:: Bereitgestellte Daten
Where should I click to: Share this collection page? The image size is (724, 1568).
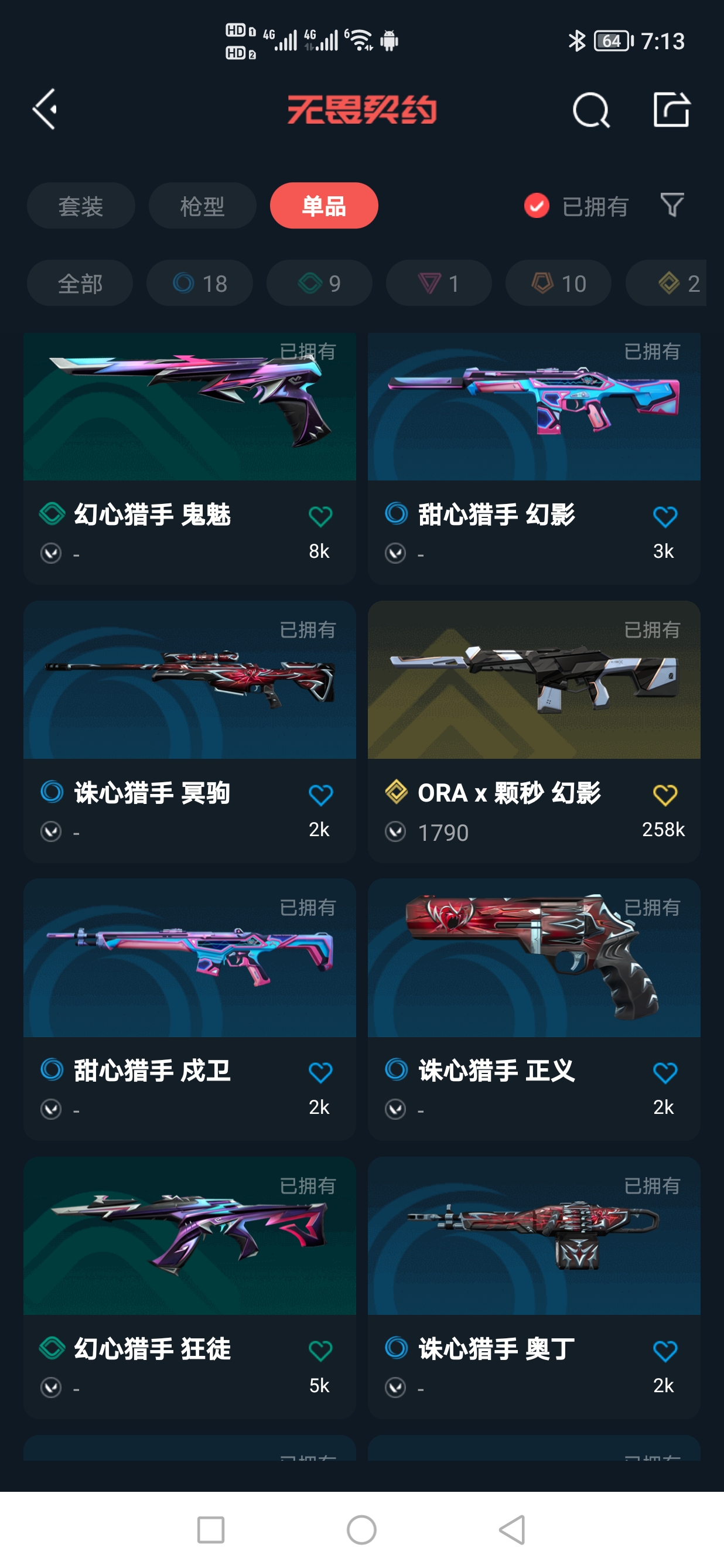tap(671, 110)
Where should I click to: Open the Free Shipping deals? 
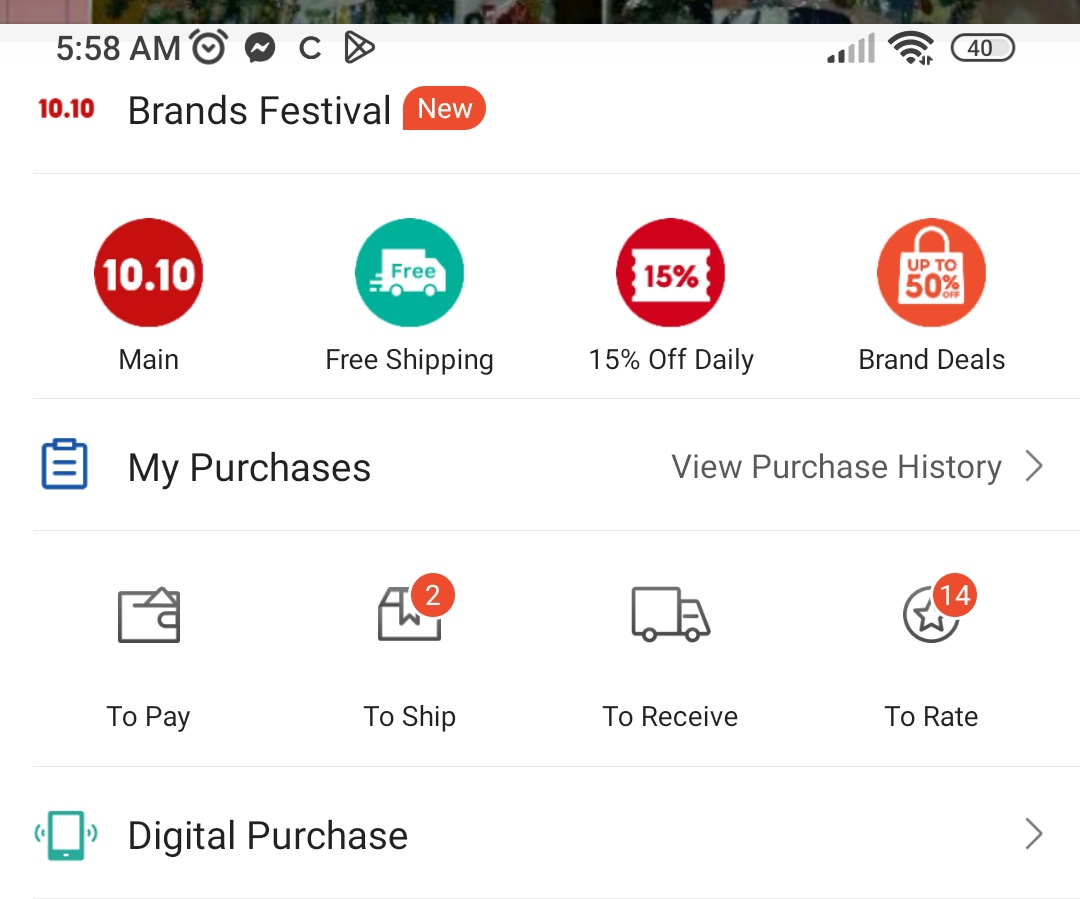[409, 296]
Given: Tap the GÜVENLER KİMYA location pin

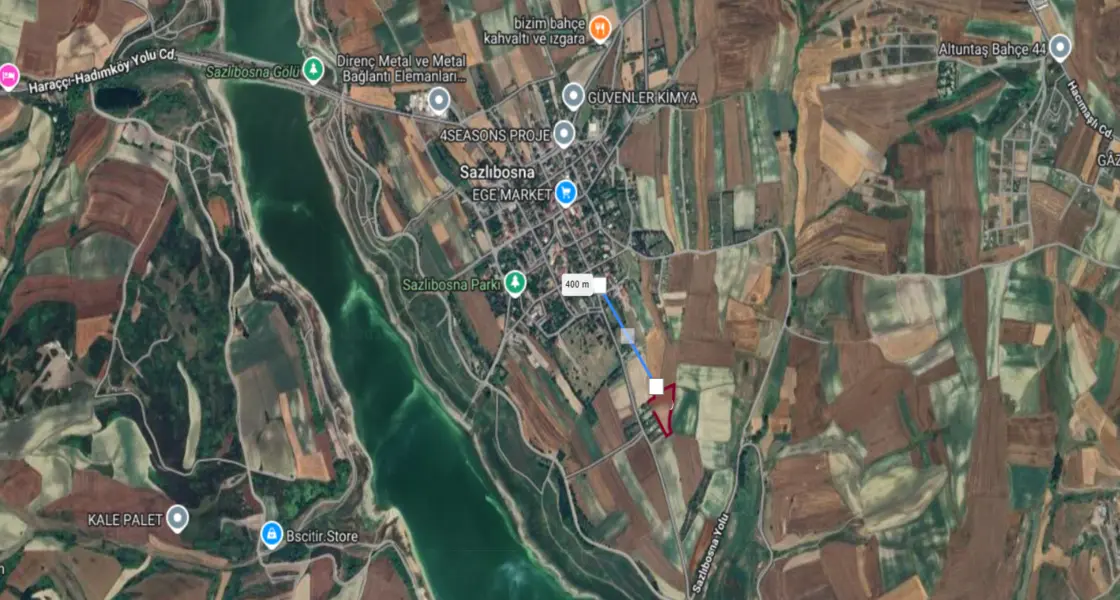Looking at the screenshot, I should tap(573, 96).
::::
#### Aufgabe
Formatiere die Zeilen aller Einträge oben als JSON-Liste von Strings, mit einem String pro Zeile und ohne Leerzeilen. Lass die Bilder dabei weg.

#### Die Ausgabe
[
  "Where should I click to: Share this collection page? The image size is (724, 1568).",
  "tap(671, 110)",
  "Where should I click to: Open the Free Shipping deals? ",
  "[409, 296]",
  "Given: Tap the GÜVENLER KİMYA location pin",
  "Looking at the screenshot, I should tap(573, 96)."
]